As emotional contexts, couple relationships are based more on affection than on giving advice and exchanging practical information about how things work. Ultimately the latter can be achieved through many means, but the companionship of a partner is unique, and offers the possibility of connecting at such a deep level that it goes beyond the simple "transmission of data".
That is why, in order to generate intimacy in love relationships, it is necessary to be clear that emotional support is the best we can give and that, for this, it is more useful to listen and empathize than to limit ourselves to transforming what we hear into indications and instructions on how the other person should live his or her life.
At the end of the day, most of the worries and problems that are discussed in the intimate context of a couple's relationship are not the result of a lack of information (in which case solving them would not be so difficult) but of aspects more related to one's own fears, situations that generate anxiety, etc.
4. It favors the appearance of those conversations
Through words it is also possible to build intimacy.
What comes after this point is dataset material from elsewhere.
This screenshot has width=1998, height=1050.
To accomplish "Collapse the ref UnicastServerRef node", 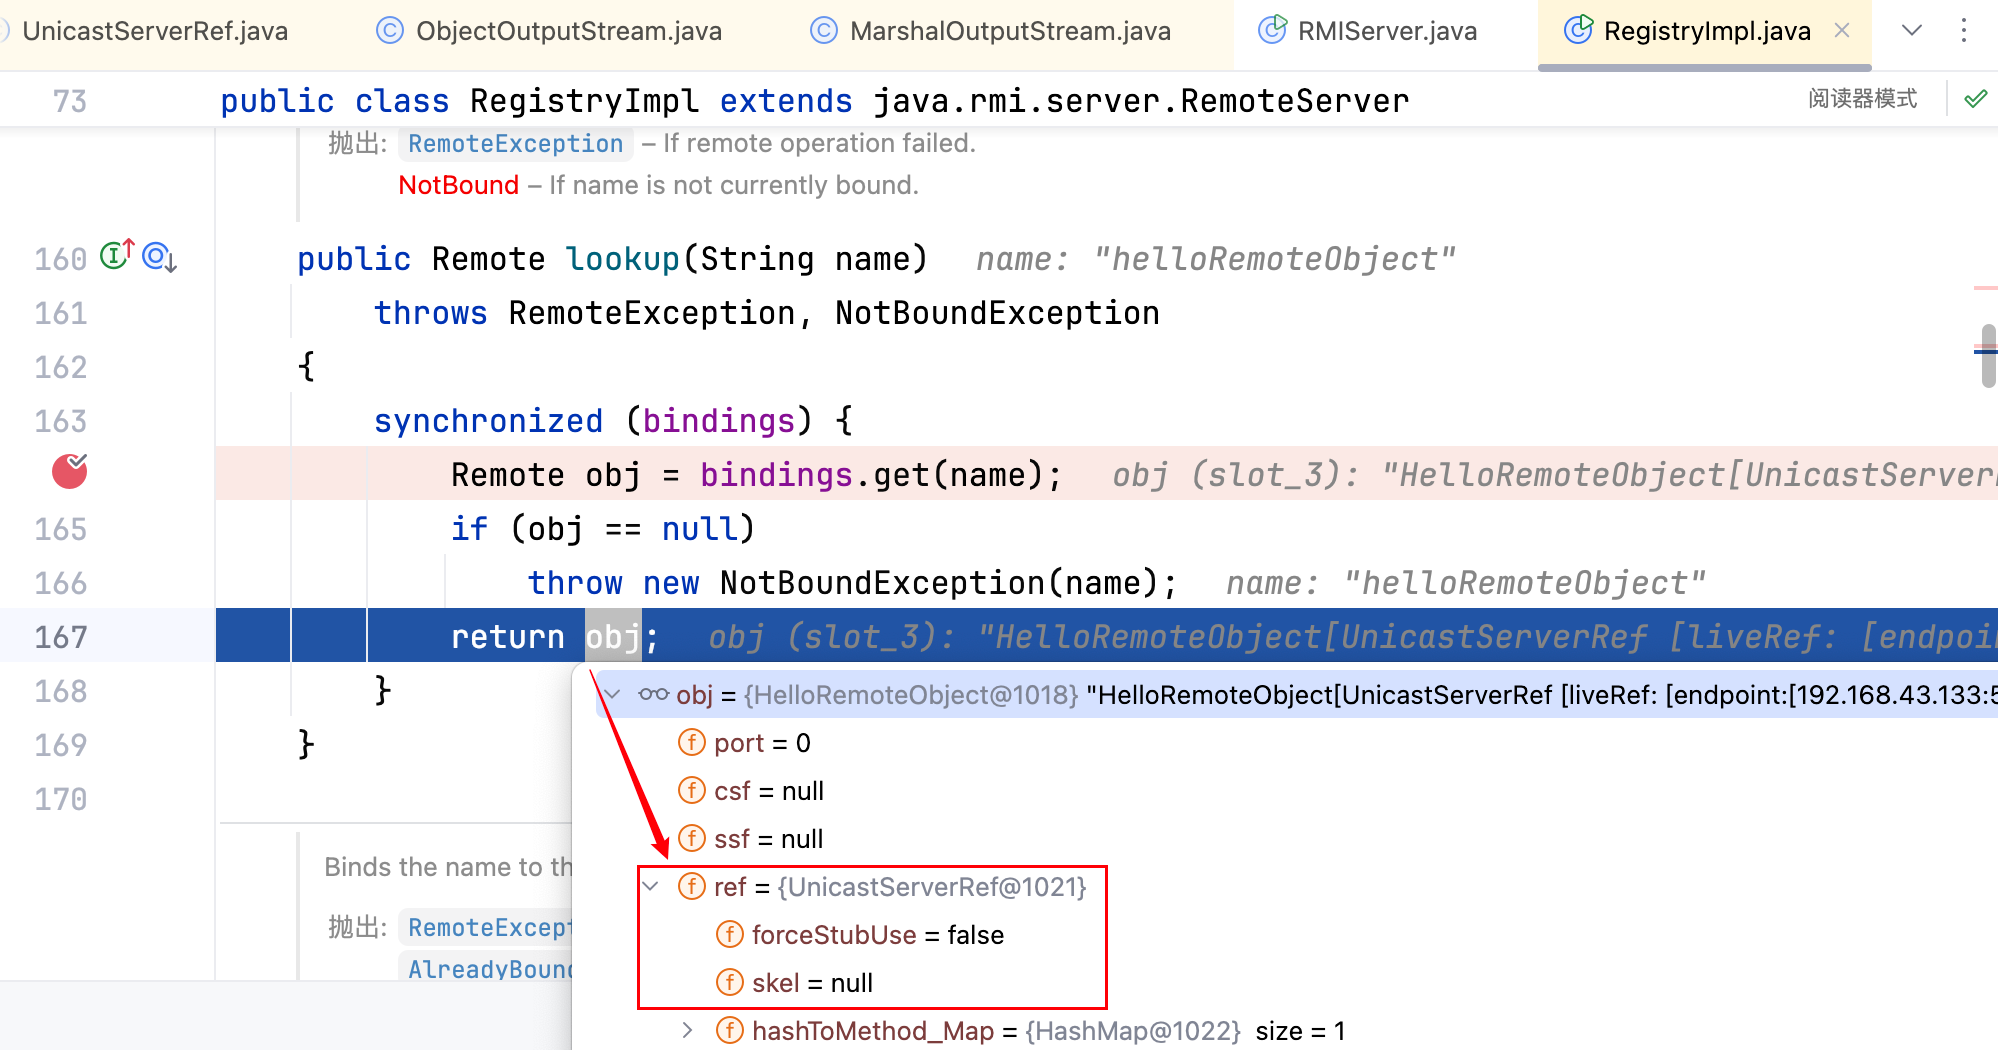I will point(651,886).
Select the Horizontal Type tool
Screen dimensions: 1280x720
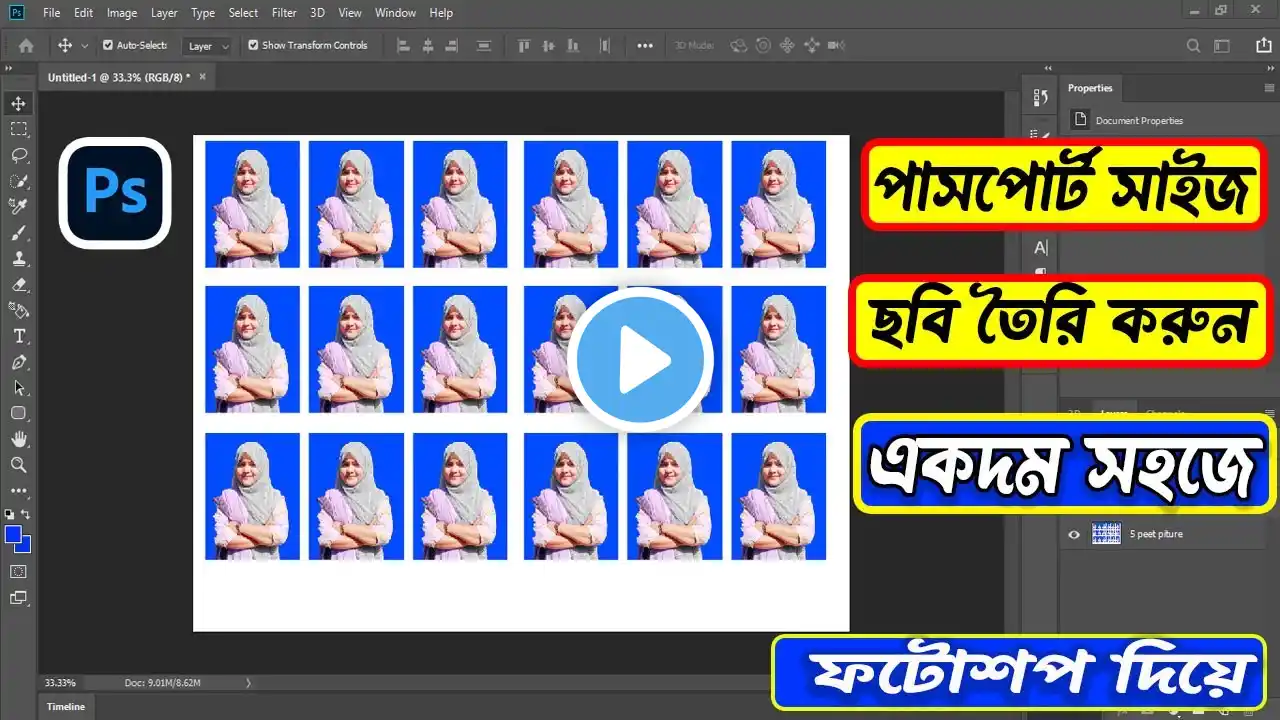tap(17, 336)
However, at the beginning it is better not to do it in an abrupt and very direct way.
You can start by telling a very personal story about your past so that your partner starts to get into that story and the narration starts to remind him/her of it. the narrative begins to remind him or her of certain experiences in his or her life.. That way, starting with a story that resonates emotionally on both sides of the relationship, it is easier to start a spontaneous conversation about one's own intimate experiences, which normally do not come out in the open.
5. Don't judge or trivialize
It may seem very obvious, but in practice some people tend to use sarcasm and acid humor as a mechanism to trivialize stories about personal experiences and, thus, interrupt that conversation and change the subject (to start talking about something more comfortable and less compromising). Avoid this and, when you notice that the next thing you are going to say is along these lines, give yourself a warning. Preventing these types of strategies by knowing them in advance is a good way to make intimate conversations flow well.